Brainwashing Tool #8: The telephone

Posted on 23. Sep, 2008 by admin in Brainwashing, Combating, Exposing the methods, Visitation

When you have your kid for your visitation time, oftentimes the other parent knows he/she has only one way of brainwashing your kid during those days. The tool used?

The telephone/cellphone.

The alienating parent will try one or several of the following tactics:

1. Keep the child on the phone for a long time
2. Inquire in a negative spirit how the visit is going. Instead of “tell me what you did today,” the sentiment more like “Are you doing OK?” “How much do you miss me?”
3. Tell the child about a big surprise awaiting him/her upon their return
4. Tell the child how much the parent misses them, that the time apart is very difficult

Tags: , ,

5 Responses to “Brainwashing Tool #8: The telephone”

  1. Leslie

    28. Jul, 2009

    I don’t do all of this, the boys usually keep me on the phone telling me all the fun stuff they have been doing or my littlest one is breaking down because he misses me so much, when he does that I try to point out all the fun he is having with daddy and the grandparents, animals…ect. I tell him I miss him too, but there are X amount of days till he comes home and that I want him to have as much fun as possible before that time. I try not to get emotional when he does, I never cry (till I get off the phone) and I try not to say anything to make it worse. I do however ask my oldest if he is ok, quite often. Only because he has a very negative attitude towards me since he got to his dad’s and I want to make sure or try to make sure its not because of something I have done. Am I wrong in these things that I have done?

  2. admin

    29. Jul, 2009

    First, don’t count down the # of days for him. Just remind him “You’ll have a fun time with your Daddy, now what did you do today?” Distract him with a new topic. Don’t hover over the parent-child time he’s having. Also, don’t ask your oldest if “he is OK.” That immediately infers that you think that he’s NOT OK. Always talk with the assumption that your children are happy, and be happy yourself. Don’t allow yourself to be a Linus blanket for your kids to hold onto when they’re with your ex. If they need to express their unhappiness with you, let them, of course. But be a strong parent and be positive about their time with their Dad or Mom.

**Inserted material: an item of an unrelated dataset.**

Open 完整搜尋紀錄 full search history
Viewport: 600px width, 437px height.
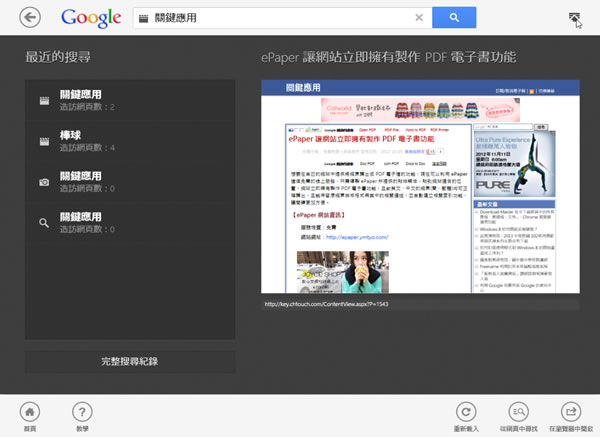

    The fact that your oldest speaks of his fun times speaks VOLUMES. Younger kids will have a harder time, and crying for you is really normal. Again, if he’s crying, take in his concerns and let him know you understand but that he’ll see you soon enough, and then divert his attention to a new topic. I like saying, “So what fun did you do today or yesterday?”

  3. Emilia Anello

    19. Oct, 2009

    I definately have this problem. My son has a cell phone that his dad pays for. It is on him 24 hours a day while in my home and it seems they call him or he calls them on it for 24 hours! I have just been accused of threatening to take his phone in order to keep him from communicating with his dad, which is complete BS!! Everytime I walk into his room it seems he is on that phone and either hiding it or lowering the volume so I can’t hear what is being said!

  4. Dave

    08. Nov, 2009

    My ex and I have been divorced for 9 years and suddenly this summer she is doing the same thing with my son. She can’t afford to help pay dental or other medical bills, but has bought him the newest most expensive cell phone and is constatnly asking him when he’s going to move out. He’s only 13 and has been with me his whole life. He has a strong network of friends and activities, but since this summer she has manipulated him by telling him untruths. She then printed out laws regarding custody changes and highlighted areas for him to take to a judge. She said all he has to do is call for a cab and go to the judge. I offered to take him to a judge myself, because I can’t bear the thought of a 13 year old boy running away due to her brainwashing him. I don’t understand her sudden change in judgement towards my son’s living environment. He’s a happy go lucky kid who wants to please all. I can’t imagine the burden of thought in his developing mind. Teenage years are tough enough without all the other aggrevation she is stirring up. At this point I don’t know what to do. I’m sure ignoring the situation is wrong, but I don’t want it to be the subject of our lives either.

  5. Jess

    28. Dec, 2009

    My boyfriend’s ex doesn’t let him talk to the kids. She simply doesn’t answer the phone. And I disagree about the fact that children have a cell phone at age 4 and 5. His kids are almost 4 and one is 6, and neither of them have a cell phone.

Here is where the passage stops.